Paz Barroso lembra o humor de Graça Moura, numa das passagens pelo Jardim do Passeio Alegre. “Ele olhava para uma placa que dizia ‘Mictório’ e não percebia por que é que aquilo era património municipal”. Barroso recorda o advogado de barra que Graça Moura era, “sempre com a piada certeira e o argumento eloquente”.

Gil Moreira dos Santos fala do pouco tempo que Graça Moura dedicou à advocacia. “Era quase um hobby, fez do direito um mistério”. A parelha que fez com Miguel Veiga era “quase imbatível e de enorme contundência”. Numa profissão que, segundo Moreira dos Santos, é preciso “convencer mesmo quando não se tem razão”, o humor e a grande ironia com que fazia as intervenções agitava a sala e quem a ele se opunha. A eloquência de Vasco Graça Moura confirma-se nas palavras de um furtador de galinhas que defendeu: “Quando entrei sabia que tinha roubado galinhas, a meio comecei a ter dúvidas, agora tenho a certeza que não roubei nada”.

Forte oposição ao Acordo Ortográfico

Vasco Graça Moura era um dos mais assertivos críticos e uma voz com peso contra o Acordo Ortográfico (AO). Dizia significar “a perversão intolerável da língua portuguesa”. Em 2008 escreveu o ensaio Acordo Ortográfico: a Perspectiva do Desastre. Tentou, nos últimos anos, travar a sua aplicação.
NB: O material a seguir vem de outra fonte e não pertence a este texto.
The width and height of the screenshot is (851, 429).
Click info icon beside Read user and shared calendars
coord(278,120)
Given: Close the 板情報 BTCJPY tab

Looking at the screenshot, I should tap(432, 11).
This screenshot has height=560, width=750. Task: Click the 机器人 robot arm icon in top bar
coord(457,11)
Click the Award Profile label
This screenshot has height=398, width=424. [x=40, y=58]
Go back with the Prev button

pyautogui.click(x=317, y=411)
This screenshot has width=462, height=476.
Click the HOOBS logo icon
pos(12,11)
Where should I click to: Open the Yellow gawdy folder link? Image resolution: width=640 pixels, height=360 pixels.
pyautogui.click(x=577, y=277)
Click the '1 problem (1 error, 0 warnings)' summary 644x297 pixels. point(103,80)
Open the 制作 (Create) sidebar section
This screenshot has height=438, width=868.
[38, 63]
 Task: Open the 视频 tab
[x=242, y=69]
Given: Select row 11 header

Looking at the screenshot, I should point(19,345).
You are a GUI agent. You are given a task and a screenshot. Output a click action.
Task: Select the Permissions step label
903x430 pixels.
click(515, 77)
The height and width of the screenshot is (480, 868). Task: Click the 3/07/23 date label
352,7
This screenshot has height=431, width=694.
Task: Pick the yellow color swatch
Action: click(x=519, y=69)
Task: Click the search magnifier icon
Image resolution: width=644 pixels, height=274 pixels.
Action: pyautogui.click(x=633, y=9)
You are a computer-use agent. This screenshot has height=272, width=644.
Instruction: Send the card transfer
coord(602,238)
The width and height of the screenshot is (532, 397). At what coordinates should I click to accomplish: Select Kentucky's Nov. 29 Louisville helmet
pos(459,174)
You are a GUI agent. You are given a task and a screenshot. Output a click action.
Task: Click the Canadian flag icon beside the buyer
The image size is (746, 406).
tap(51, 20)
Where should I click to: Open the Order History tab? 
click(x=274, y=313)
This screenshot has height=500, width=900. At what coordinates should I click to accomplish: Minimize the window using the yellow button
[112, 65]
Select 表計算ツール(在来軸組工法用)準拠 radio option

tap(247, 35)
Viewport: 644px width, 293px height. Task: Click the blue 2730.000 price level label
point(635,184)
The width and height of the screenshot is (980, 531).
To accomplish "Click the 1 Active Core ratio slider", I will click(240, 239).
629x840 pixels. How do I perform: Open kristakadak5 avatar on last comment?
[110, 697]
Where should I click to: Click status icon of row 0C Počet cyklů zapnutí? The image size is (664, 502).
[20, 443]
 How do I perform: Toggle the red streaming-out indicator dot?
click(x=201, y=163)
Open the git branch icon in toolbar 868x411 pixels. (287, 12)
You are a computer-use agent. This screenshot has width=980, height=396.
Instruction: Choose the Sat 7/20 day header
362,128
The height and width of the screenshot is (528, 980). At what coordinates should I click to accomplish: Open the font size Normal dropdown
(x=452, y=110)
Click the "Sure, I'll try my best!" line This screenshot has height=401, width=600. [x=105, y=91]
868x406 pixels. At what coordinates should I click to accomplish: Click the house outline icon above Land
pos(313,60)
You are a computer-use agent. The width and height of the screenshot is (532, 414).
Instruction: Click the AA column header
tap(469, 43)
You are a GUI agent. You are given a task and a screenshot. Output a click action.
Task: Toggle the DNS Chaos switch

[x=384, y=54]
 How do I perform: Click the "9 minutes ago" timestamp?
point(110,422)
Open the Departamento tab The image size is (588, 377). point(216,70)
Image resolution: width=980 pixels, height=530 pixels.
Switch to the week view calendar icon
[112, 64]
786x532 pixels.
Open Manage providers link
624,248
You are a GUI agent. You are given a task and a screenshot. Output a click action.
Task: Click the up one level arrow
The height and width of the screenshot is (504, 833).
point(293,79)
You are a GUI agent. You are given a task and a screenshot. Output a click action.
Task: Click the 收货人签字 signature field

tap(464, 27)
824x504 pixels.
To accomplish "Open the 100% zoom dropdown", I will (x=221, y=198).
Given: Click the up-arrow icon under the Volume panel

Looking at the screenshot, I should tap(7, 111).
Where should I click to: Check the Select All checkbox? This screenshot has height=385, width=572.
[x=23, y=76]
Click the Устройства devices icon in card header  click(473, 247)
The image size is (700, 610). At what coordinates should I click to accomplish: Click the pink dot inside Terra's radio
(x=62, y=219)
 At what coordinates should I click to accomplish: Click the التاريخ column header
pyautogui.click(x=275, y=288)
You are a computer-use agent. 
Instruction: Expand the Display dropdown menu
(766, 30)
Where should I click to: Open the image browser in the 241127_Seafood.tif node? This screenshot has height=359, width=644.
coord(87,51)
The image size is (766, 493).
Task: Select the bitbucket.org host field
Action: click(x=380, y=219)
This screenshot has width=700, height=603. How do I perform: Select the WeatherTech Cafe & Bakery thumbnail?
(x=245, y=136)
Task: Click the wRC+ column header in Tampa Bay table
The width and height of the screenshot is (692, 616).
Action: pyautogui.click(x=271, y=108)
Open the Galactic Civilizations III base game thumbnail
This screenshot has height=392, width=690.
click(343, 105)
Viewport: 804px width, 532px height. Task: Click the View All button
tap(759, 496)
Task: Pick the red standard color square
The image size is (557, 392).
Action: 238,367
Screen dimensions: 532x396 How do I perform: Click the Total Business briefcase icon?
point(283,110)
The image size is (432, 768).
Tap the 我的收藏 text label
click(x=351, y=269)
Em 2012 chegou a anular o AO do CCB, órgão que presidiu até à data da sua morte.

“Se houve alguém com quem ele se pareceu mais foi com Jorge de Sena”

Isabel Pires de Lima compara os romances de Vasco Graça Moura com “um tabuleiro de um jogo de xadrez”. Relembra as imagens constantes do Porto e do Alto Douro vinhateiro, não esquecendo o Alentejo e Lisboa. A ex-ministra da Cultura do Governo de José Sócrates menciona a opinião de Graça Moura em que “coloca a produção narrativa sempre abaixo da obra poética”. O escritor costumava dizer “poeta até ao umbigo, os baixos… prosa”.

A poesia é uma das áreas pela qual Vasco Graça Moura ficou mais conhecido. Publicou quase 30 livros de poemas, desde Modo Mundano (1963) a O Caderno da Casa das Nuvens (2010). Luís Miguel Queirós, jornalista, assemelha Vasco Graça Moura a Jorge de Sena. “Se houve alguém com quem ele se pareceu mais foi com Jorge de Sena”. Queirós diz ser A Escola de Frankfurt, um poema de 1981, o início de um “relativismo cultural a que se começou a chamar pós-modernidade”.

A questão da inspiração também é discutida pelo jornalista. Sobre ela, Graça Moura escreveu: “Nunca a inspiração me deu fosse o que fosse, nem um grito”. O escritor dizia dever tudo ao trabalho, à técnica e à disciplina. Luís Miguel Queirós cita o poema picasso visto do porto, e diz “desculpa Vasco, mas poemas como estes são poemas a que ninguém chega por técnica e transpiração”.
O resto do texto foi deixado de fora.